No to the Tragedy-Queen Portrayal on Pakistani TV Shows


It is an undeniable fact that television is a great source of information, which can be utilized for societal uplift and reformation. It is more than just an idiot box and several informative shows justify this argument. However, this is not the case when it comes to Pakistan and its television industry. There are phases when our television shows and Pakistani drama serials highlight sensitive social issues with a possible solution to them but then again a streak of non-progressive and stereotypical shows arrive. Television constitutes its importance due to the innumerable sources of information it provides. It means something to the viewer because it connects him to the rest of the world, playing a role in formulating public opinions. This way, a great social responsibility lies on everyone related to this industry or paradigm as they are supposed to be learned ones; ones who can set a benchmark of society.

Sadly, the Pakistani TV industry seems in no serious mood to take the charge of being the trendsetters, instead they are vehemently involved in their lust for higher Target Rating Points. Therefore, they end up following what the general public or the layman likes. Take in consideration our morning shows and you will easily understand what I mean. There is hardly any meaningful discussion in those shows. And even if the intelligent and witty hosts find an issue to be scrutinized by experts, it’s mostly about beauty and certain domestic issues. Then there is another drastic and horrid aspect to it, which is organizing weddings on the sets of something called a morning show. These Pakistani TV shows are not aimed at raising the mental level of an average housewife by diverting her attention to learning and to other lucrative hobbies but rather provide cheap entertainment to her that can supposedly relieve her daily life stress.

Not only does the morning of an average Pakistani housewife begin like this, but it’s the whole day that she watches less innovative stuff on television. There are a number of television serials currently on-aired that portray woman as beings of a fragile and weaker gender. You will mostly see lead actresses in Pakistani TV bursting in sobs and tears rather than taking a tough and unshakable stand for them. There have been serials like Mere Qatil Mere Dildaar on Hum TV where the lead female character was initially shown as a weak woman but as the situation unfolded, viewers saw the character as that of a lady having high self-worth. The character of Maham, played by Mahvish Hayat was a better one if compared to the character that was Khirad in Humsafar.  Bandi, an ARY Digital serial, however, completely stands against the bleak picture that many other television plays provide with regard to women and their strength; but then again we have a traumatizing serial such as Ek Tammanna Lahasil Si. EKLS has crossed all limits of dissatisfying sagacious viewers by presenting an extremely nek-parveen kind of character, Nazia.
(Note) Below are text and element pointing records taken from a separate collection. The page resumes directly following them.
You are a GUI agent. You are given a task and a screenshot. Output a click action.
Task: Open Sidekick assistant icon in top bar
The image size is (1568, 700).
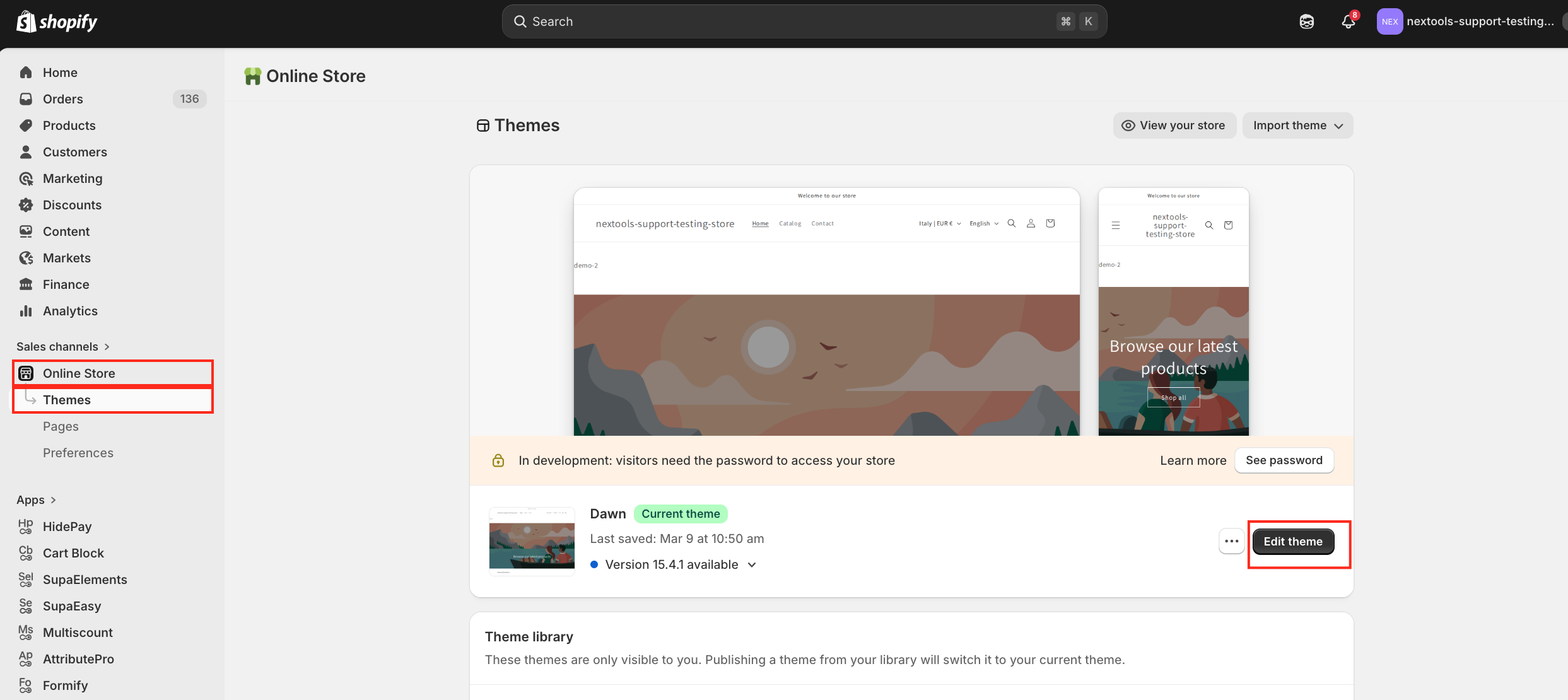(1307, 21)
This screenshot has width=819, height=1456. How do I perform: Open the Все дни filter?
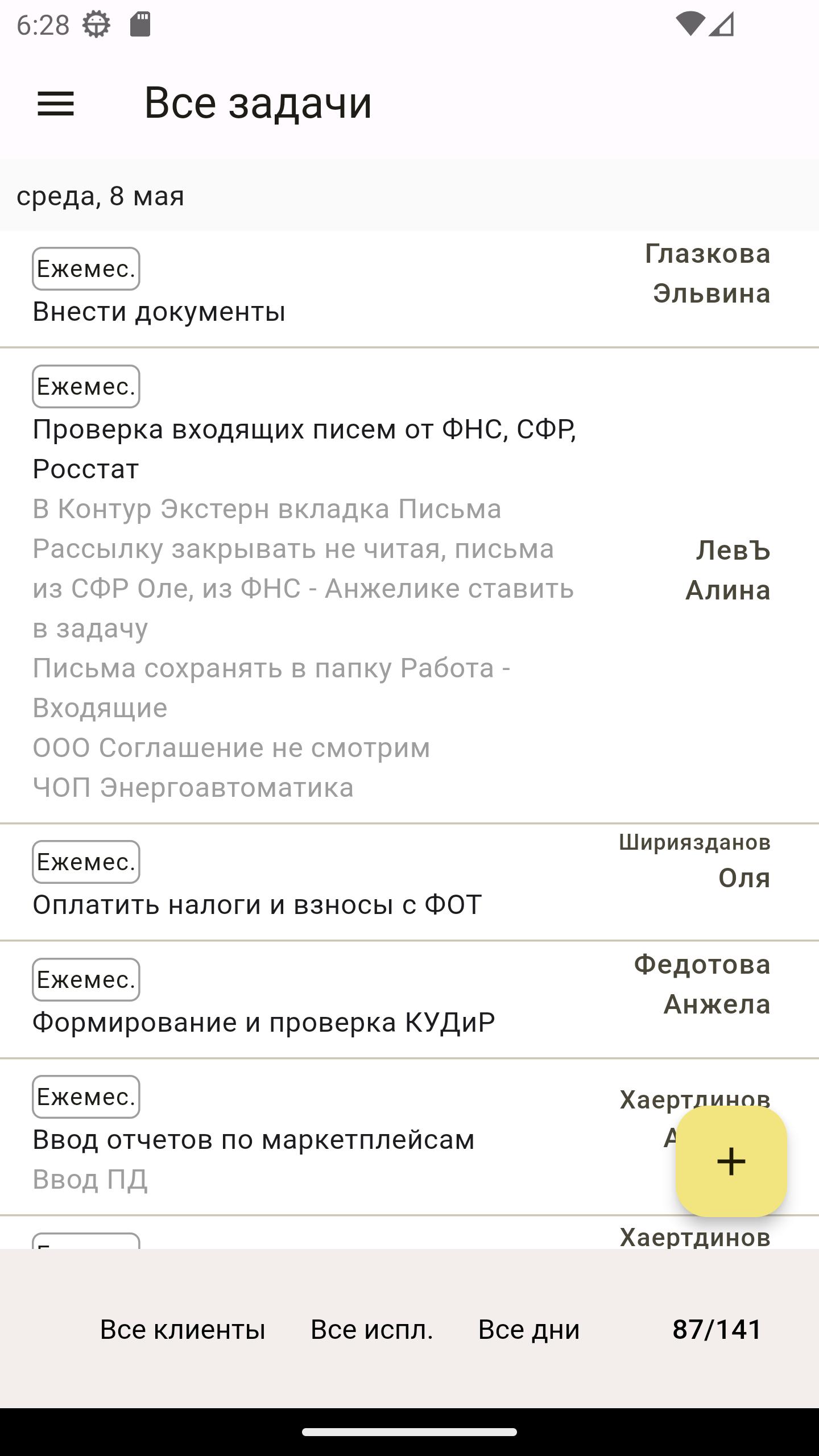[x=529, y=1329]
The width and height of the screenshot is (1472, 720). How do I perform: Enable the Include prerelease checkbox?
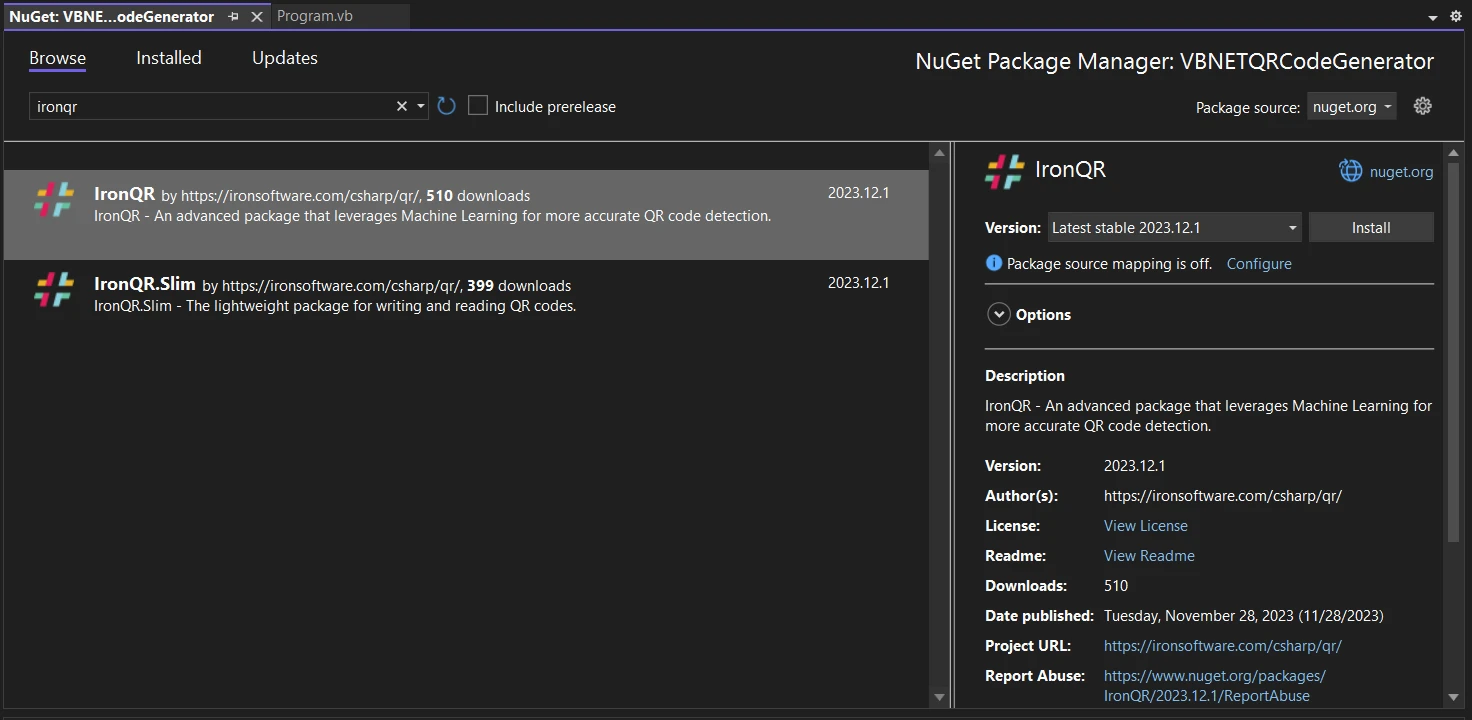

Portraying reality is important because in our social setup exist several women issues, but one should also try to produce solutions to these problems using the medium of television dramas. What Pakistani TV channels do is depict the actual conditions to such a high extent and with much zeal and fervor that they forget about the solution and leave no profound and positive impact on the lives of their viewers. Need of the time is to have sensible and learned writers as well as thoughtful female actresses who should be wise enough to weigh the causes and effects of any character they do and make a good analysis before accepting anything that is presented to them.